To assess how Ultra HD Blu-ray’s colours compare with regular Blu-ray, I connected an OPPO BDP-105D Blu-ray deck to a different HDMI input on the TV and loaded the Life of Pi Blu-ray that comes with the UHD version. After synchronising both players and selecting the TV’s ‘Movie’ preset on both inputs, I switched between them and compared picture quality.
At the start of chapter four the camera tilts down and settles on an Indian tea field. What jumps out is the Samsung’s superior reproduction of the tea plants. The shades of green look richer, more natural and, well, greener.
On the Blu-ray version, the colours look more garish and have a yellow tint. The Samsung also offers a more accurate reproduction of the blue sky above, bringing it closer to what you’d expect to see in real life.
This combination of HDR and a wider colour gamut results in a wonderfully natural, cinematic viewing experience. But what you shouldn’t expect from HDR is a super-bright, eye-frazzling image. That’s not the point. HDR allows the extremities of light in the picture to be expanded, rather than boosting the overall brightness.
As a result, UHD Blu-ray images can seem dimmer than regular Blu-ray, which might take some getting used to. It’s also worth noting that HDR isn’t best suited to rooms with lots of ambient light. During the daytime I occasionally struggled to pick out detail in the HDR image – ideally you need a pitch-black room to make the most of it.
Viewed on a non-HDR 4K TV – in this case the Samsung UE55HU7500T – the UBD-K8500 still does a bang up job. The player’s on-board HDR to SDR conversion keeps distracting artefacts to a minimum, although pictures inevitably lack the punch and lustre of HDR.
With precious few UHD Blu-ray discs available at present, chances are you’re going to want to spin your existing Blu-ray and DVD collection on the UB-K8500. If so, you’re in good hands. Blu-ray discs are competently upscaled to 4K resolution, offering gloriously sharp and solid pictures – the only problem is that once you’ve seen UHD Blu-ray, you won’t want to go back.
Naturally, upscaled DVDs are at the bottom of the picture pecking order with their soft, smeary appearance, but the Samsung’s solid upscaling means the image is far from unwatchable.
Should I buy the Samsung UBD-K8500?
Had Samsung’s UBD-K8500 shared the £1k launch price of its debut Blu-ray deck, right now I’d be advising you to sit tight until prices come down.

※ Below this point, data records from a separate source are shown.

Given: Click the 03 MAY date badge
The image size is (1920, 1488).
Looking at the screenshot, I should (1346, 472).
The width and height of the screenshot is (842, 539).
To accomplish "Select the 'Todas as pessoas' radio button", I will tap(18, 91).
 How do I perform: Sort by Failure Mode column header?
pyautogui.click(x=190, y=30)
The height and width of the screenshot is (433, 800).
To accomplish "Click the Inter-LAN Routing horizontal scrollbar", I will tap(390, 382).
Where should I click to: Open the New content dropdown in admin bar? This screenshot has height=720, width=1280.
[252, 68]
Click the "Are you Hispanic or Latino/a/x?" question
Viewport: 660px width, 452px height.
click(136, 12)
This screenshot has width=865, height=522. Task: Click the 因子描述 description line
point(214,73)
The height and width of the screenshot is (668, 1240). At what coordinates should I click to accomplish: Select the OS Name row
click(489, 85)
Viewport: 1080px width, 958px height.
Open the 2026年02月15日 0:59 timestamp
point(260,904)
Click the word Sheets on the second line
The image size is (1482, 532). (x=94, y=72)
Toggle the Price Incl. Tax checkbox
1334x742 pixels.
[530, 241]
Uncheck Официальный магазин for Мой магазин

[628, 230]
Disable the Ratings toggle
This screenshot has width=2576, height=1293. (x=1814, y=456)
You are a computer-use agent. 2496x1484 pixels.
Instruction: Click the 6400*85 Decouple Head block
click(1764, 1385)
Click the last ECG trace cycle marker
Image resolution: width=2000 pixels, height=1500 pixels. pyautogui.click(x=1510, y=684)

But that’s not the case. At £429 Samsung is dangling a rather tasty carrot before your eyes, making 4K Blu-ray more tangible than you might imagine. It’s not an extortionate amount of money by any means, even cheaper than some high-end Blu-ray decks. Crucially, it also costs less than Panasonic’s £600 DMP-UB900.
Make the investment and you won’t regret it. On a good-quality 4K HDR TV you’ll be treated to stunning pictures with outstanding depth, pin-sharp detail and rich, realistic colours. With certain discs you might not notice a huge step-up in resolution from Blu-ray, but thanks to HDR and an expanded colour range you will enjoy some of the punchiest and most realistic pictures ever seen on a home cinema screen.
And like Samsung’s regular Blu-ray decks, the UBD-K8500 is a cinch to use and offers a wealth of features – including 4K streaming from Amazon and Netflix, DLNA and backwards compatibility with all your existing discs.
As with any new format there are a couple of sticking points. Discs are currently thin on the ground, and not all of them take full advantage of the 4K format – but that’s not Samsung’s fault.
The only real downside is that Panasonic’s DMP-UB900 4K player offers a better video performance than the Samsung – as you might expect from a deck costing a good £170 more. But, judged on its own merits, the UBD-K8500 is a terrific player that gets Ultra HD Blu-ray off to a very encouraging start.
Samsung’s debut UHD Blu-ray deck is an impressive machine, offering dazzling 4K pictures and loads of features for a lower price than you might expect – although Panasonic’s pricier rival offers a better performance.